Stop These 7 Excuses and Find the Motivation to Go Running Today

by Kate Sutton, Global Brand Running Trainee

What is the difference between the person that we want to be and the person that we are right now? Excuses. Every day I can find a reason not to do something under the pretense of having a real, legitimate justification. We’ve all found ourselves trying to duck out of a planned run, but here’s why you should leave the following excuses behind if you want to gain back your motivation to go running:

Excuse #1 “I’m not motivated.”

This is probably the root of all the excuses on this page. Getting motivated is a matter of deciding what motivates you and holding yourself accountable to your goals. If self-betterment is your driver for pounding the pavement, but you struggle with disciplining yourself, put together a training plan — either yourself or use a platform to do it for you. Sharing it with friends or fellow runners online can really keep you on track to achieve your targets. You can go one step further and keep yourself accountable to others by committing to run with a friend or by joining a running community. If you skip a run, it’s not only yourself that you’re letting down. Another option would be to run for the betterment of others — thousands of people every year are motivated to raise funds for charities or groups, and this greater purpose keeps them committed to their race training.

Excuse #2 “It’s too cold/hot/wet/windy.”

In today’s technological era, it would be a mistake to think that running apparel is anywhere but leading the race. Make it easy to track down every piece of your running gear, regardless of what it looks like when you open the curtains. If you fear that the volatile conditions outside could bankrupt you, advances in this market mean that you can find pieces at every price point, as well as investing in pieces that adapt to the environment around you – meaning that one outfit can work whatever the weather.

Excuse #3 “I’m bad at running.”

No human being can claim that they are inherently “bad at running.” Humans have evolved into a species that is more capable than almost any other mammal when it comes to distance running. If you can cool yourself through sweating, if you have a plantar arch with a spring-like capacity function, and a big toe that aligns with the others on your foot, then you are biologically designed to thrive at distance running. So, really anyone can start running. Running training can also be helpful for beginners to learn the right technique. More importantly, how are you ever going to get better at running if you don’t practice?

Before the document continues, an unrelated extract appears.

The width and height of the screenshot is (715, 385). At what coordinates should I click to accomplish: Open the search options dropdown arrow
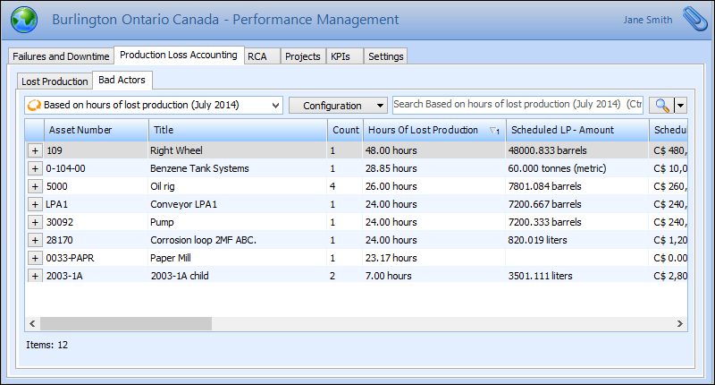tap(680, 106)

Excuse #4 “Running is boring.”

My parents used to tell me that “only boring people get bored,” and although I still maintain that this is an unfair blanket statement, it’s easy to get creative with running. What about the runners that raced the London Underground (and won)? What about the runners who surround themselves with DJs and clouds of colored paint? What about the runners of the Marathon de Medoc who stop at 23 drinking stations along the way? What about the runners in pursuit of apocalyptic survival against flesh-eating zombies? Try telling these runners that what they do is boring.

Excuse #5 “I don’t have time.”

You do have time. Even setting aside just twenty minutes to go out and run every other day will enable you to reap the rewards of running. You definitely have time.

Excuse #6 “I’m too tired.”

You might believe that each morning everyone is issued a finite amount of energy — but this is far from the reality. The backwards logic is actually true for running — in expending energy, you can actually find additional fuel reserves (more energy!) through the release of endorphins in the brain. The side effects of running also include better sleep, which increases your energy levels throughout the day. This leads to being able to harness your energy more efficiently, leaving you feeling more invigorated as a result.

Excuse #7 “I’m too stressed.”

There is plenty of evidence to show how running improves mental health,(1) so let each step you take maximize your mindfulness. Learn to enjoy the journey and not just the finish line.

About Kate Sutton:

Kate Sutton is an athlete who believes that running and sports have really helped shape the woman she is today. Running gave her an edge for field hockey growing up, and she even went on to compete in cross-country and track. She definitely feels her success in sports helped facilitate and support other endeavors in her life.